◆ WHAT YOU ARE ASKED TO DO ◆
The data below must be copied in full and without any change.

Stored data:
****************

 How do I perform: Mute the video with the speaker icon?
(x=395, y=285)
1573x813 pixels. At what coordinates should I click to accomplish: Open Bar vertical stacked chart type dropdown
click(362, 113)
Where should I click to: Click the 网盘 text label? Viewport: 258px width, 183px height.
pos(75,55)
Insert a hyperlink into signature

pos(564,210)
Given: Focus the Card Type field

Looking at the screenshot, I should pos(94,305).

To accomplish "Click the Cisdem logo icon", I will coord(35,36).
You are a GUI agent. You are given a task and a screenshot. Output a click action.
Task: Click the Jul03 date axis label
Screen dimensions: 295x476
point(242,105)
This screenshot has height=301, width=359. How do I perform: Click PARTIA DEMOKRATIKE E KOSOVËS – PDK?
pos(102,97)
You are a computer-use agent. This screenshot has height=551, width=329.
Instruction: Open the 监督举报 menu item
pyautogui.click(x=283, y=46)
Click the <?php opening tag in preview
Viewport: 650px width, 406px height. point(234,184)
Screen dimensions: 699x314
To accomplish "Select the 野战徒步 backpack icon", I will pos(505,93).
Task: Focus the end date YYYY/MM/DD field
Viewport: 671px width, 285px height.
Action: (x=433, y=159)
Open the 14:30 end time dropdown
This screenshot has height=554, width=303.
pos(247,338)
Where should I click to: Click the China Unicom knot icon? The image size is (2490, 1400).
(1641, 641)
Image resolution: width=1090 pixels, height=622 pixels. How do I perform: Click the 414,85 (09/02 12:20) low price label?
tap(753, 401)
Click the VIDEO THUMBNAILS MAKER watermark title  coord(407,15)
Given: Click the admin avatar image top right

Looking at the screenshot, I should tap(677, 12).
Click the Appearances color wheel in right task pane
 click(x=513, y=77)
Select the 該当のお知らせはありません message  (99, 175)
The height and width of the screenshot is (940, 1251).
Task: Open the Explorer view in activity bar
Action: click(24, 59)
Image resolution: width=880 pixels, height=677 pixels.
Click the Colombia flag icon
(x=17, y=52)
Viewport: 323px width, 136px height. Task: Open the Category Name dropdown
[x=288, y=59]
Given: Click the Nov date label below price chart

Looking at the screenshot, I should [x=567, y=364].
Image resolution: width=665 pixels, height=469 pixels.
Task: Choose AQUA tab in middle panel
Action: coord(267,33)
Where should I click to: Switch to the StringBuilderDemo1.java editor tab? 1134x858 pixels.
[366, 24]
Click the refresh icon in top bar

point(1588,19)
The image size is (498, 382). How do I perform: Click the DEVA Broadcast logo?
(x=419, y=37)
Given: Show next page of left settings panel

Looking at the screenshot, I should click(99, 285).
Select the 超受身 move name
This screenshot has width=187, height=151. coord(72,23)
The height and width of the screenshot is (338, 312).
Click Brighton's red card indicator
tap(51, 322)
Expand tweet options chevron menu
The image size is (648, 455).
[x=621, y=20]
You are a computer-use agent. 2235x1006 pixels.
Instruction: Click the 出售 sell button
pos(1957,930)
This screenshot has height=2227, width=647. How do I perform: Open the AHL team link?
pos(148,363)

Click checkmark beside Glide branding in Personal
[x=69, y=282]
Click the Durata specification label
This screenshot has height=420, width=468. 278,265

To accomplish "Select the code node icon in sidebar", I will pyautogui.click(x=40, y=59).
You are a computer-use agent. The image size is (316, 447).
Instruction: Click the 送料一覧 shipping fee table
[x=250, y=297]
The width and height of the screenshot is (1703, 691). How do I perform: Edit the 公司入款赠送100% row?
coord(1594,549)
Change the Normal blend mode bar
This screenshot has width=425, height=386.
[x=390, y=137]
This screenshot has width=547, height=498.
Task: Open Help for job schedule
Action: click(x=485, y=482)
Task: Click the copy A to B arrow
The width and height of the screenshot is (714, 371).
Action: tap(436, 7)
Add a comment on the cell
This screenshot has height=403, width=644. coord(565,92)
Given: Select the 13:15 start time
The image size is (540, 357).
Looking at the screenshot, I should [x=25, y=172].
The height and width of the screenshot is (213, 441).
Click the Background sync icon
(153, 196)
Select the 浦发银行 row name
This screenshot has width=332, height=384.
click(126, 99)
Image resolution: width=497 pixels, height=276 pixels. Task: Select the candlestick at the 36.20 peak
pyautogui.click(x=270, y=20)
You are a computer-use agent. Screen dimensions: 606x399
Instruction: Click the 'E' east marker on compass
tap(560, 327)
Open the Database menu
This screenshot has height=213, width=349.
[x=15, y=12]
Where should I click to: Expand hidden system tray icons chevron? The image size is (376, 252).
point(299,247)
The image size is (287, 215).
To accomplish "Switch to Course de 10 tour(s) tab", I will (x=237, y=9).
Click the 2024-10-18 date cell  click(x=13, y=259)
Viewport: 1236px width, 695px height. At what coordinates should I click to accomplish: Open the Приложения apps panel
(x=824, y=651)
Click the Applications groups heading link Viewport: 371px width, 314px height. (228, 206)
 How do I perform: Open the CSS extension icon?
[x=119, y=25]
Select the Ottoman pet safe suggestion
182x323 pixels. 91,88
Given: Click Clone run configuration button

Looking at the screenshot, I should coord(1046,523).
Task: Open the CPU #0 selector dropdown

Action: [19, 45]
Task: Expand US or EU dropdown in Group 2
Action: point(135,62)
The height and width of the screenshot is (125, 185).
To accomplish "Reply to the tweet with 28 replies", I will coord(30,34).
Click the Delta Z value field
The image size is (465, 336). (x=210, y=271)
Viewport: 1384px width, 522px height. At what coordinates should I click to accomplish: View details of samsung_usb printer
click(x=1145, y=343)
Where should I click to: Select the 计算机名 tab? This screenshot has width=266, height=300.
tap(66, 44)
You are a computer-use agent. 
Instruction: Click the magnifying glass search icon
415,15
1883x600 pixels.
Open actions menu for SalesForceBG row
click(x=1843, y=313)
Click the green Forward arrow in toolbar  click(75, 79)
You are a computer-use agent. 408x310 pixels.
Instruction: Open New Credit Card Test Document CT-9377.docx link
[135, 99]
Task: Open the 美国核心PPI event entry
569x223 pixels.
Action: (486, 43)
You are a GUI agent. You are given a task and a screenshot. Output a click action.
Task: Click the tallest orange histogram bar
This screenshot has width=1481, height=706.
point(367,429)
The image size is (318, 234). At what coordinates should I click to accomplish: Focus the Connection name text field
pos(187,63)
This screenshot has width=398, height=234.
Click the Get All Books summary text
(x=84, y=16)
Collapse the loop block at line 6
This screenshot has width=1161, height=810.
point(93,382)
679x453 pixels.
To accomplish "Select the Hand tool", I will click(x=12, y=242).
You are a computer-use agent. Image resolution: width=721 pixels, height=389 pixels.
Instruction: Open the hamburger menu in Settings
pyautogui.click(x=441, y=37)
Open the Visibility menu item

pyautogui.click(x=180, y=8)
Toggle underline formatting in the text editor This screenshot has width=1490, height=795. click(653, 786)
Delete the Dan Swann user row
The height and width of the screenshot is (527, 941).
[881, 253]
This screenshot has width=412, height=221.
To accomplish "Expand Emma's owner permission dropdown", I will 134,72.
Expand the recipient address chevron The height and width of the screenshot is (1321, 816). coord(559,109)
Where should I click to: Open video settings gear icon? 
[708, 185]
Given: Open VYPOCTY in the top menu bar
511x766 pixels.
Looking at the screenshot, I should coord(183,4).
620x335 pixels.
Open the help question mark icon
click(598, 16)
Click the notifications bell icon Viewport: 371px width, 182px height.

****************

◆ SOLUTION TO THIS PROBLEM ◆
 How do I perform: Mute the video with the speaker icon?
(x=395, y=285)
1573x813 pixels. At what coordinates should I click to accomplish: Open Bar vertical stacked chart type dropdown
click(362, 113)
Where should I click to: Click the 网盘 text label? Viewport: 258px width, 183px height.
pos(75,55)
Insert a hyperlink into signature

pos(564,210)
Given: Focus the Card Type field

Looking at the screenshot, I should pos(94,305).

To accomplish "Click the Cisdem logo icon", I will coord(35,36).
You are a GUI agent. You are given a task and a screenshot. Output a click action.
Task: Click the Jul03 date axis label
Screen dimensions: 295x476
point(242,105)
This screenshot has height=301, width=359. How do I perform: Click PARTIA DEMOKRATIKE E KOSOVËS – PDK?
pos(102,97)
You are a computer-use agent. This screenshot has height=551, width=329.
Instruction: Open the 监督举报 menu item
pyautogui.click(x=283, y=46)
Click the <?php opening tag in preview
Viewport: 650px width, 406px height. point(234,184)
Screen dimensions: 699x314
To accomplish "Select the 野战徒步 backpack icon", I will pos(505,93).
Task: Focus the end date YYYY/MM/DD field
Viewport: 671px width, 285px height.
Action: (x=433, y=159)
Open the 14:30 end time dropdown
This screenshot has height=554, width=303.
pos(247,338)
Where should I click to: Click the China Unicom knot icon? The image size is (2490, 1400).
(1641, 641)
Image resolution: width=1090 pixels, height=622 pixels. How do I perform: Click the 414,85 (09/02 12:20) low price label?
tap(753, 401)
Click the VIDEO THUMBNAILS MAKER watermark title  coord(407,15)
Given: Click the admin avatar image top right

Looking at the screenshot, I should tap(677, 12).
Click the Appearances color wheel in right task pane
 click(x=513, y=77)
Select the 該当のお知らせはありません message  (99, 175)
The height and width of the screenshot is (940, 1251).
Task: Open the Explorer view in activity bar
Action: click(24, 59)
Image resolution: width=880 pixels, height=677 pixels.
Click the Colombia flag icon
(x=17, y=52)
Viewport: 323px width, 136px height. Task: Open the Category Name dropdown
[x=288, y=59]
Given: Click the Nov date label below price chart

Looking at the screenshot, I should [x=567, y=364].
Image resolution: width=665 pixels, height=469 pixels.
Task: Choose AQUA tab in middle panel
Action: coord(267,33)
Where should I click to: Switch to the StringBuilderDemo1.java editor tab? 1134x858 pixels.
[366, 24]
Click the refresh icon in top bar

point(1588,19)
The image size is (498, 382). How do I perform: Click the DEVA Broadcast logo?
(x=419, y=37)
Given: Show next page of left settings panel

Looking at the screenshot, I should click(99, 285).
Select the 超受身 move name
This screenshot has width=187, height=151. coord(72,23)
The height and width of the screenshot is (338, 312).
Click Brighton's red card indicator
tap(51, 322)
Expand tweet options chevron menu
The image size is (648, 455).
[x=621, y=20]
You are a computer-use agent. 2235x1006 pixels.
Instruction: Click the 出售 sell button
pos(1957,930)
This screenshot has height=2227, width=647. How do I perform: Open the AHL team link?
pos(148,363)

Click checkmark beside Glide branding in Personal
[x=69, y=282]
Click the Durata specification label
This screenshot has height=420, width=468. 278,265

To accomplish "Select the code node icon in sidebar", I will pyautogui.click(x=40, y=59).
You are a computer-use agent. The image size is (316, 447).
Instruction: Click the 送料一覧 shipping fee table
[x=250, y=297]
The width and height of the screenshot is (1703, 691). How do I perform: Edit the 公司入款赠送100% row?
coord(1594,549)
Change the Normal blend mode bar
This screenshot has width=425, height=386.
[x=390, y=137]
This screenshot has width=547, height=498.
Task: Open Help for job schedule
Action: click(x=485, y=482)
Task: Click the copy A to B arrow
The width and height of the screenshot is (714, 371).
Action: tap(436, 7)
Add a comment on the cell
This screenshot has height=403, width=644. coord(565,92)
Given: Select the 13:15 start time
The image size is (540, 357).
Looking at the screenshot, I should [x=25, y=172].
The height and width of the screenshot is (213, 441).
Click the Background sync icon
(153, 196)
Select the 浦发银行 row name
This screenshot has width=332, height=384.
click(126, 99)
Image resolution: width=497 pixels, height=276 pixels. Task: Select the candlestick at the 36.20 peak
pyautogui.click(x=270, y=20)
You are a computer-use agent. Screen dimensions: 606x399
Instruction: Click the 'E' east marker on compass
tap(560, 327)
Open the Database menu
This screenshot has height=213, width=349.
[x=15, y=12]
Where should I click to: Expand hidden system tray icons chevron? The image size is (376, 252).
point(299,247)
The image size is (287, 215).
To accomplish "Switch to Course de 10 tour(s) tab", I will (x=237, y=9).
Click the 2024-10-18 date cell  click(x=13, y=259)
Viewport: 1236px width, 695px height. At what coordinates should I click to accomplish: Open the Приложения apps panel
(x=824, y=651)
Click the Applications groups heading link Viewport: 371px width, 314px height. (228, 206)
 How do I perform: Open the CSS extension icon?
[x=119, y=25]
Select the Ottoman pet safe suggestion
182x323 pixels. 91,88
Given: Click Clone run configuration button

Looking at the screenshot, I should coord(1046,523).
Task: Open the CPU #0 selector dropdown

Action: [19, 45]
Task: Expand US or EU dropdown in Group 2
Action: point(135,62)
The height and width of the screenshot is (125, 185).
To accomplish "Reply to the tweet with 28 replies", I will coord(30,34).
Click the Delta Z value field
The image size is (465, 336). (x=210, y=271)
Viewport: 1384px width, 522px height. At what coordinates should I click to accomplish: View details of samsung_usb printer
click(x=1145, y=343)
Where should I click to: Select the 计算机名 tab? This screenshot has width=266, height=300.
tap(66, 44)
You are a computer-use agent. 
Instruction: Click the magnifying glass search icon
415,15
1883x600 pixels.
Open actions menu for SalesForceBG row
click(x=1843, y=313)
Click the green Forward arrow in toolbar  click(75, 79)
You are a computer-use agent. 408x310 pixels.
Instruction: Open New Credit Card Test Document CT-9377.docx link
[135, 99]
Task: Open the 美国核心PPI event entry
569x223 pixels.
Action: (486, 43)
You are a GUI agent. You are given a task and a screenshot. Output a click action.
Task: Click the tallest orange histogram bar
This screenshot has width=1481, height=706.
point(367,429)
The image size is (318, 234). At what coordinates should I click to accomplish: Focus the Connection name text field
pos(187,63)
This screenshot has width=398, height=234.
Click the Get All Books summary text
(x=84, y=16)
Collapse the loop block at line 6
This screenshot has width=1161, height=810.
point(93,382)
679x453 pixels.
To accomplish "Select the Hand tool", I will click(x=12, y=242).
You are a computer-use agent. Image resolution: width=721 pixels, height=389 pixels.
Instruction: Open the hamburger menu in Settings
pyautogui.click(x=441, y=37)
Open the Visibility menu item

pyautogui.click(x=180, y=8)
Toggle underline formatting in the text editor This screenshot has width=1490, height=795. click(653, 786)
Delete the Dan Swann user row
The height and width of the screenshot is (527, 941).
[881, 253]
This screenshot has width=412, height=221.
To accomplish "Expand Emma's owner permission dropdown", I will 134,72.
Expand the recipient address chevron The height and width of the screenshot is (1321, 816). coord(559,109)
Where should I click to: Open video settings gear icon? 
[708, 185]
Given: Open VYPOCTY in the top menu bar
511x766 pixels.
Looking at the screenshot, I should coord(183,4).
620x335 pixels.
Open the help question mark icon
click(598, 16)
Click the notifications bell icon Viewport: 371px width, 182px height.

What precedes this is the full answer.